- [Available data]
>>

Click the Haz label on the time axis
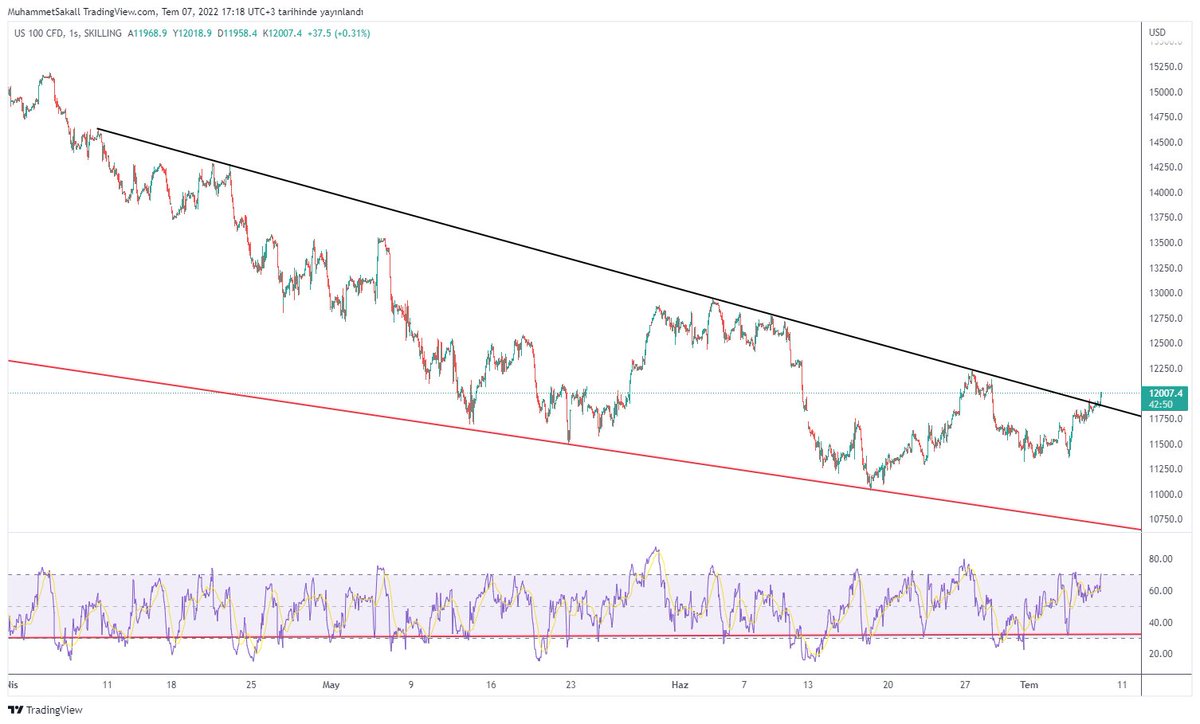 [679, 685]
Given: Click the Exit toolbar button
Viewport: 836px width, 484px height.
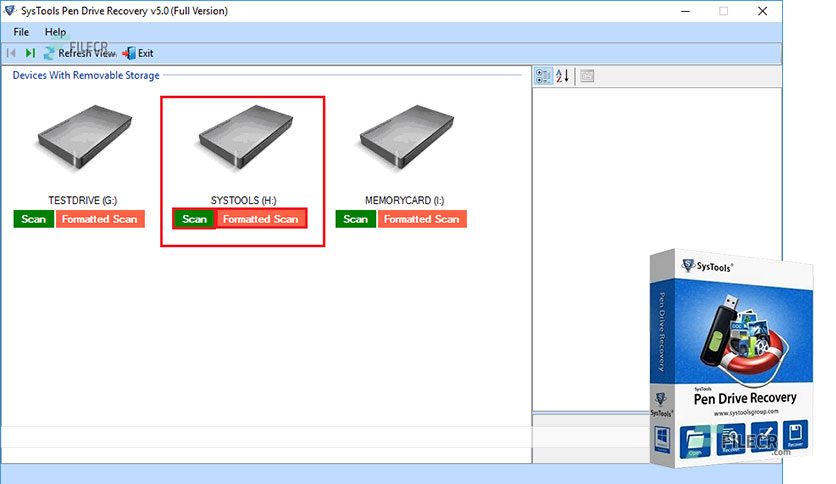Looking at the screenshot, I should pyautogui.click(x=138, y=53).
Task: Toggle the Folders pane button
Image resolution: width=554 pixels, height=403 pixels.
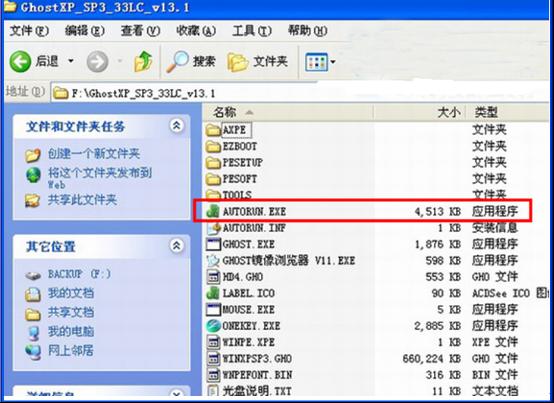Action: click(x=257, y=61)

<<
>>

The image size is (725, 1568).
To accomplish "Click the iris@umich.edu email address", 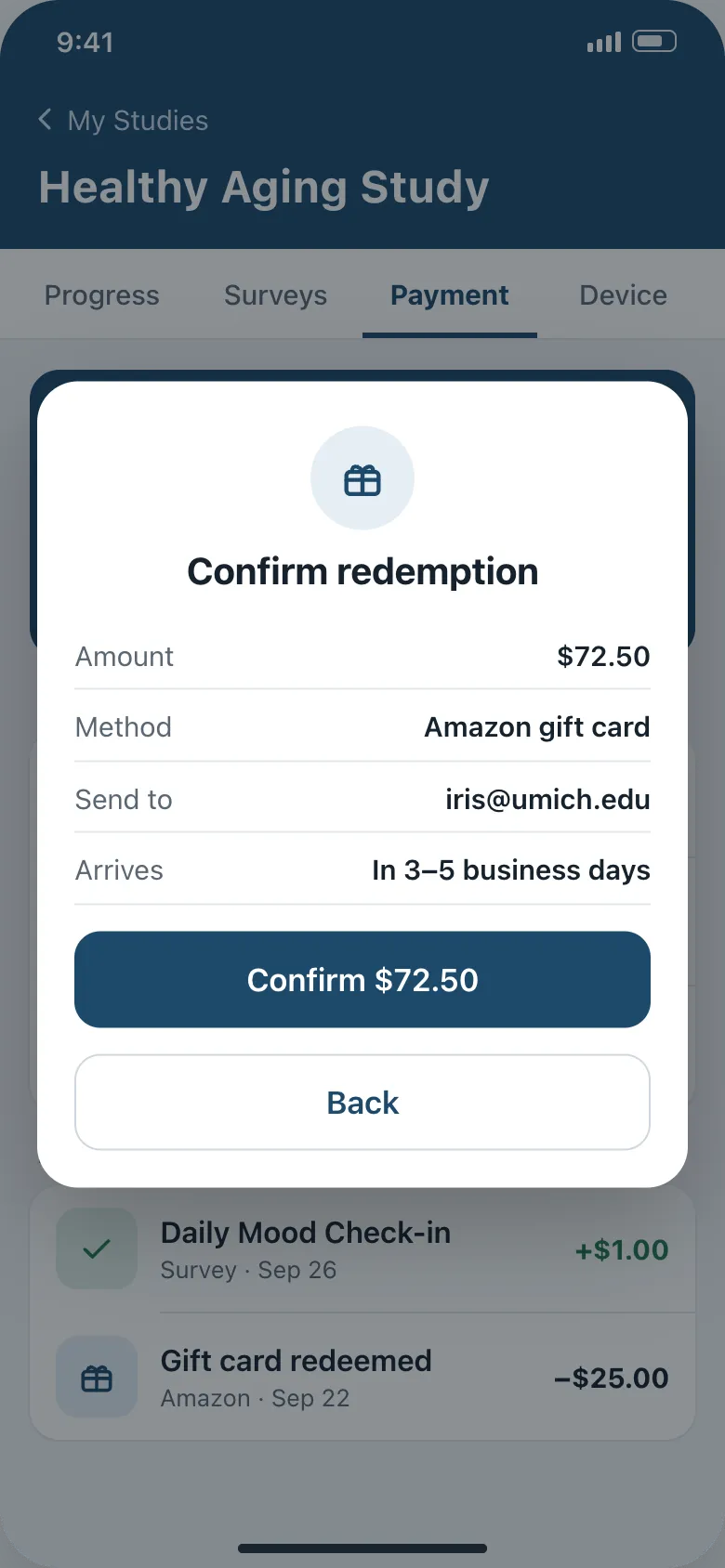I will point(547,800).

<<

- [Exercise directions] Give only the number of lines in the entries above that contain the string "button".

- [Answer for the task] 2